◆ **RECORDS PROVIDED**

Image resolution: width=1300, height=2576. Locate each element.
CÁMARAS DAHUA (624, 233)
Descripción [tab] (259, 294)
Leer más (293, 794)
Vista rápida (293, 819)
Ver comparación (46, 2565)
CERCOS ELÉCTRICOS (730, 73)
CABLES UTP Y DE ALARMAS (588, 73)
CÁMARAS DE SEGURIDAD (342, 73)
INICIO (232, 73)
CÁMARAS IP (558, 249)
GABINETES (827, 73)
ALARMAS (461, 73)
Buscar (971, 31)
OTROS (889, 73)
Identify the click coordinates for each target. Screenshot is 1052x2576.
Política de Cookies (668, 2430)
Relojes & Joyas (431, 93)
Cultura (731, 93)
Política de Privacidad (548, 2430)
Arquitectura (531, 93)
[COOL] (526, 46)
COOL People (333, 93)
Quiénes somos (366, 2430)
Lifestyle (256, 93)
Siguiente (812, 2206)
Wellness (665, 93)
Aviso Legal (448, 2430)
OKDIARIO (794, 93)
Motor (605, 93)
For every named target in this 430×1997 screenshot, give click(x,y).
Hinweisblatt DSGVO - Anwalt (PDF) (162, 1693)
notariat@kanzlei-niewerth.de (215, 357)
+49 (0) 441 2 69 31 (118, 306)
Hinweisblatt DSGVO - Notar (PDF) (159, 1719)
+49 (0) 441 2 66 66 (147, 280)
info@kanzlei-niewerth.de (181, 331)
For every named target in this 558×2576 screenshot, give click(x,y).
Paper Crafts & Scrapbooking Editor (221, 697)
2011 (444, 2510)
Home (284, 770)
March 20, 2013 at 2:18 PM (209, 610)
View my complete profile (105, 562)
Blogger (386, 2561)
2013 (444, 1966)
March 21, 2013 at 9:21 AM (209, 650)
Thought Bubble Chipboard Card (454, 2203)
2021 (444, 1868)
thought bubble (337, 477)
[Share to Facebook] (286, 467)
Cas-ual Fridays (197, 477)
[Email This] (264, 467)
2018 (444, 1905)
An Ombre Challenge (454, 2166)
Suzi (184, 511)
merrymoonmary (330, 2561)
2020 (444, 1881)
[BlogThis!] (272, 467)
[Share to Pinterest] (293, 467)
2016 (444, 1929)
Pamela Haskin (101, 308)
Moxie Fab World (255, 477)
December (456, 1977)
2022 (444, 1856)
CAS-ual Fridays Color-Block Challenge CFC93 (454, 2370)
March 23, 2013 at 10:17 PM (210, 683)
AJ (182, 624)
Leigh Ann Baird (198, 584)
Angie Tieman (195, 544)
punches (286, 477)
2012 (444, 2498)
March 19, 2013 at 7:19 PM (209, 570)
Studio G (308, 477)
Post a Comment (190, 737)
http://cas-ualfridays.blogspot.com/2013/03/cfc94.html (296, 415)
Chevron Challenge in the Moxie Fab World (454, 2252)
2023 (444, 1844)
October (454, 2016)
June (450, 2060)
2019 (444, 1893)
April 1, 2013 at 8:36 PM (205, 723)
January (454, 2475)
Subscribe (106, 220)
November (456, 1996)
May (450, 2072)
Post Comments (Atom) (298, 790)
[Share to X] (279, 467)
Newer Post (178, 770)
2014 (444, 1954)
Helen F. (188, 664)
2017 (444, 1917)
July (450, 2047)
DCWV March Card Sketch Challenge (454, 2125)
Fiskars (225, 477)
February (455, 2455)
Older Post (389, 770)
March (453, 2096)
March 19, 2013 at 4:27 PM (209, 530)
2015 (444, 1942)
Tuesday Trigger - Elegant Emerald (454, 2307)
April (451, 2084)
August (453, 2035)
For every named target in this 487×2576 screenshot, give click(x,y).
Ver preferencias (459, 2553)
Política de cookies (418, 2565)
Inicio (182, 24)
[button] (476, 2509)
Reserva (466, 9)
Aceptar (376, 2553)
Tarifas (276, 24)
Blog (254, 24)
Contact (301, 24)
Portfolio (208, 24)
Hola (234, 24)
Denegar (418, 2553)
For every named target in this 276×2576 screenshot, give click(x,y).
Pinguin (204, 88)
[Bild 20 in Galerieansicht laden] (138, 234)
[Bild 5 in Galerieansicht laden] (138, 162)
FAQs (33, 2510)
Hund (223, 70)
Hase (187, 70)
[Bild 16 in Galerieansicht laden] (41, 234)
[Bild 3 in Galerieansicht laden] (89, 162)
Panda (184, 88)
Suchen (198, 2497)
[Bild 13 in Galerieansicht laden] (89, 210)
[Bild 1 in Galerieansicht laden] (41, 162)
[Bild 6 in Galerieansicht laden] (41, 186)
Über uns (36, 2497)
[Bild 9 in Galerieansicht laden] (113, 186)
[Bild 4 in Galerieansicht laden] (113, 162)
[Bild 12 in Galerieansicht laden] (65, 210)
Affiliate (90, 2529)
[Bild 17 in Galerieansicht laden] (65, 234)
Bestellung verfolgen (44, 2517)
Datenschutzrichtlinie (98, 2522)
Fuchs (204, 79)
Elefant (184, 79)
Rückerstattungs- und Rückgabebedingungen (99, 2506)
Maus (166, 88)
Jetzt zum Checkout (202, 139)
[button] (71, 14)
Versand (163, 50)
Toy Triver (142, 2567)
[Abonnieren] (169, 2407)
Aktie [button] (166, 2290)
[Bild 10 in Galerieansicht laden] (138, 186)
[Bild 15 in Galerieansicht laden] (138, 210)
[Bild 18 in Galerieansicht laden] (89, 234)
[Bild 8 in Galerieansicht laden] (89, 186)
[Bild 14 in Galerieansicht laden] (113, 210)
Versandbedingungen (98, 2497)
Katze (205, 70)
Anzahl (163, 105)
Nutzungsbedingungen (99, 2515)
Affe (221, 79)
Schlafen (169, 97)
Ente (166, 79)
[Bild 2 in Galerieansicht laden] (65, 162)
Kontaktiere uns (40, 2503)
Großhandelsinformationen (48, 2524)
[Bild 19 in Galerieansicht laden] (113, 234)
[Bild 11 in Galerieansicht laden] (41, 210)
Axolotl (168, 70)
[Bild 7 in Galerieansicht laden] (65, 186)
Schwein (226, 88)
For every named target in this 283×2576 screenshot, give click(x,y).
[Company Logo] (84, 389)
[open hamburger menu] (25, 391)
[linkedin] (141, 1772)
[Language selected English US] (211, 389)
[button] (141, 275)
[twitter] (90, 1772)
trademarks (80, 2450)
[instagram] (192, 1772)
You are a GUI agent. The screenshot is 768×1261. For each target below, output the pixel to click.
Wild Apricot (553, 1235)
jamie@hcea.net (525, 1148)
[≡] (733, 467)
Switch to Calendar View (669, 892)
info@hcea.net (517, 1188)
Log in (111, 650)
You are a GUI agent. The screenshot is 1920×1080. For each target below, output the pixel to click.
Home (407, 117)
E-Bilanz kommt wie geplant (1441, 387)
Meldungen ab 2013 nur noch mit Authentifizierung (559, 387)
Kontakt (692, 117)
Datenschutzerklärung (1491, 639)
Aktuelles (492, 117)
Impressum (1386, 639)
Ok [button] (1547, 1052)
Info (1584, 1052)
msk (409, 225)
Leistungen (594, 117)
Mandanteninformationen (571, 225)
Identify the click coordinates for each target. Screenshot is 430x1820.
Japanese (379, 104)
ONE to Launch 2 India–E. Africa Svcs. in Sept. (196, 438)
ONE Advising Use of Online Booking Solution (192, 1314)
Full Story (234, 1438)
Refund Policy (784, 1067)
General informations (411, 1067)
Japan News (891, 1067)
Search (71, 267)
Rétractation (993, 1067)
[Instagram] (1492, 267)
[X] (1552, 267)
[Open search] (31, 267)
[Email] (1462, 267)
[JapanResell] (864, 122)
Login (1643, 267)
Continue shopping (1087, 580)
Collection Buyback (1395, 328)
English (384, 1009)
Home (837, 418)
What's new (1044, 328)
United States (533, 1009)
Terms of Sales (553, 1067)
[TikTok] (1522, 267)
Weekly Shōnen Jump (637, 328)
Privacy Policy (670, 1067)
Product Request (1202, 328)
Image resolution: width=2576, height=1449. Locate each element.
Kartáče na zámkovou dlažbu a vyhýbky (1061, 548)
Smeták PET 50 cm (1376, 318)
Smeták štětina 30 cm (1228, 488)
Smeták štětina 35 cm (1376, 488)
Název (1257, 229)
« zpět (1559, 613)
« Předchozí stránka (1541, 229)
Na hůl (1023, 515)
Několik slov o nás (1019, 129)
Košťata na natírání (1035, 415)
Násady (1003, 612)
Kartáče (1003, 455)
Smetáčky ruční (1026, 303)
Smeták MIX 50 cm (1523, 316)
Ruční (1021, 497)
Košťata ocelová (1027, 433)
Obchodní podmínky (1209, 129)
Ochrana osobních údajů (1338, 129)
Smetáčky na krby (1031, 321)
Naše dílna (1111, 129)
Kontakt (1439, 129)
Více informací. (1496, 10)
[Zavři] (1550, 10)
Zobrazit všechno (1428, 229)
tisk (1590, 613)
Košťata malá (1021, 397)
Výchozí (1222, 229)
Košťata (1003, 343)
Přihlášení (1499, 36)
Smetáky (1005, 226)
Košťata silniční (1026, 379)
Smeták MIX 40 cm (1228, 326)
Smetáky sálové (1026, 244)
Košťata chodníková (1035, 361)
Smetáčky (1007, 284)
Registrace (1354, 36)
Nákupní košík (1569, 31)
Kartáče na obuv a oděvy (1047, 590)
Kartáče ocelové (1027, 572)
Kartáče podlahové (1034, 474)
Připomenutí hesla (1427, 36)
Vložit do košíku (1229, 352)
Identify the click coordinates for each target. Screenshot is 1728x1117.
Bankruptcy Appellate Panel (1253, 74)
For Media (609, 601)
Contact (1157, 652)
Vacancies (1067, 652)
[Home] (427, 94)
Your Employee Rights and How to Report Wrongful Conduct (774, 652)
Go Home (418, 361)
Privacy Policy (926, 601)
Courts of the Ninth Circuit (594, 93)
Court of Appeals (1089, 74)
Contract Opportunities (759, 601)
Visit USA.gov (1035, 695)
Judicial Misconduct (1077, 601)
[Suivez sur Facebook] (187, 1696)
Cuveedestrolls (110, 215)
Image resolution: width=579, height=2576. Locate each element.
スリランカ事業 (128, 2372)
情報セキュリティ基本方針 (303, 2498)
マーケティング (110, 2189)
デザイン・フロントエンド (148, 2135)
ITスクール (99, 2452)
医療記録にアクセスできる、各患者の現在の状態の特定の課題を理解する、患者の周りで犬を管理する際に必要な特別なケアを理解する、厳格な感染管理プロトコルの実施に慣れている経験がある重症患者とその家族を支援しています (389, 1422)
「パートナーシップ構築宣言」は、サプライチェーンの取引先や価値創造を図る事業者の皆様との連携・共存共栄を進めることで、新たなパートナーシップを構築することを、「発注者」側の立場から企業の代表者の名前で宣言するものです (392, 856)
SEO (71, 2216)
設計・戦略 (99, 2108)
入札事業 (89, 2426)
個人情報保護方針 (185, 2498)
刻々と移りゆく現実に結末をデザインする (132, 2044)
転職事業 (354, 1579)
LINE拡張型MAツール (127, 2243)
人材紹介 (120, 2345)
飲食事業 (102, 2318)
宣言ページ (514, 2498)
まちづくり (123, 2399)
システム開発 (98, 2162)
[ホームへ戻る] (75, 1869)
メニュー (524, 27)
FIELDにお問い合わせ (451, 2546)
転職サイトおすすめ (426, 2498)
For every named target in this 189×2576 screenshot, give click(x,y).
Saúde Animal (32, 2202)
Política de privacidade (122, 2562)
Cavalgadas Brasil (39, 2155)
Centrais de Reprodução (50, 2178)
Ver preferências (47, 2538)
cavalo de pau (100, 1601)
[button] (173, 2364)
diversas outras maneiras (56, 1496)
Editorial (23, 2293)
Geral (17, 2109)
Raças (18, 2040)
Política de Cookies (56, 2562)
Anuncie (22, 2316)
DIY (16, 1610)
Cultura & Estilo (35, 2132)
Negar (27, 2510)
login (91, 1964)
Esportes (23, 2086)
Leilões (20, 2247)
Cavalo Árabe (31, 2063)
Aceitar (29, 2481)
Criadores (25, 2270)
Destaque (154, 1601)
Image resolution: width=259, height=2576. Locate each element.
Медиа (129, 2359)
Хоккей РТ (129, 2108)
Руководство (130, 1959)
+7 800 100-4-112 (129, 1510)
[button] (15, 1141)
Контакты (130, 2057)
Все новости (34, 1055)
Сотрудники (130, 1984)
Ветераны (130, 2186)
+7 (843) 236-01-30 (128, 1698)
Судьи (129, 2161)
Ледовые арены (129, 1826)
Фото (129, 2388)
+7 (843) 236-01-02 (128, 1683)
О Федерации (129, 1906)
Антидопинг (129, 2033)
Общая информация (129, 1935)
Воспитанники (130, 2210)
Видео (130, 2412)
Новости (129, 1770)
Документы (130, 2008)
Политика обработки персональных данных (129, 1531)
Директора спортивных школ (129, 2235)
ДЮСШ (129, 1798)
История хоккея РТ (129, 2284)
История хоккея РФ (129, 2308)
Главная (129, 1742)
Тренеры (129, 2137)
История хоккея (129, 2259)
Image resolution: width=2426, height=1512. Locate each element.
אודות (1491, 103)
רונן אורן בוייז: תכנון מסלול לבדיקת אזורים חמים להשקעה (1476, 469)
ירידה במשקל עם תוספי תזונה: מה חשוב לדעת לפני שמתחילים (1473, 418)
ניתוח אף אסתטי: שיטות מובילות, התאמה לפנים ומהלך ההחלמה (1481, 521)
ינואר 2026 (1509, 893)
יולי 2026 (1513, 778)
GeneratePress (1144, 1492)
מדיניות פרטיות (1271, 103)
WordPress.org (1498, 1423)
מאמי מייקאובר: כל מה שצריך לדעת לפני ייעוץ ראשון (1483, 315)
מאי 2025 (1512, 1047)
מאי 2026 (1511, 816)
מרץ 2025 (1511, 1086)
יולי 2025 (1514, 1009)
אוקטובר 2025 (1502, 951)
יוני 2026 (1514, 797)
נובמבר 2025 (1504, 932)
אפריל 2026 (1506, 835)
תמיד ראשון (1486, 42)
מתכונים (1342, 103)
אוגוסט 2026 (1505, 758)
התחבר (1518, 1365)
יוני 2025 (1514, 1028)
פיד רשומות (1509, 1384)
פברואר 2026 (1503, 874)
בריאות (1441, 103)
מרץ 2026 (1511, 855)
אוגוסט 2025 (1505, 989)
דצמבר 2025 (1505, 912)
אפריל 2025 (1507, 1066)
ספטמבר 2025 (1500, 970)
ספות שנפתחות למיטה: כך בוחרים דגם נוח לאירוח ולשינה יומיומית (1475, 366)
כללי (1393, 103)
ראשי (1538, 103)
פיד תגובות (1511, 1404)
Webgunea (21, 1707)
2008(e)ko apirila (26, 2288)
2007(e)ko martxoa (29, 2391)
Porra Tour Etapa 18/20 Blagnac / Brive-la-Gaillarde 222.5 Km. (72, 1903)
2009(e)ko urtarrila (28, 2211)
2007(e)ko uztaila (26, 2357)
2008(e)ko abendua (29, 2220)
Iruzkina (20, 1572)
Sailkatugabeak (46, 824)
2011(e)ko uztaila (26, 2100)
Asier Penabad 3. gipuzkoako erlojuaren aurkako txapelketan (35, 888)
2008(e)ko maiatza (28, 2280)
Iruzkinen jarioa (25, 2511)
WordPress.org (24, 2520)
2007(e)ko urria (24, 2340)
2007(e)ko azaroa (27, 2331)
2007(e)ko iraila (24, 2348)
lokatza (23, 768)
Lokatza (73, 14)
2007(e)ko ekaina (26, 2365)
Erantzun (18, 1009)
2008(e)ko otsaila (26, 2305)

◆ **WHAT YOU SHOULD DO**
Copy out all lines above that include the string "View".

◆ **TASK SOLUTION**
View my complete profile (105, 562)
Switch to Calendar View (669, 892)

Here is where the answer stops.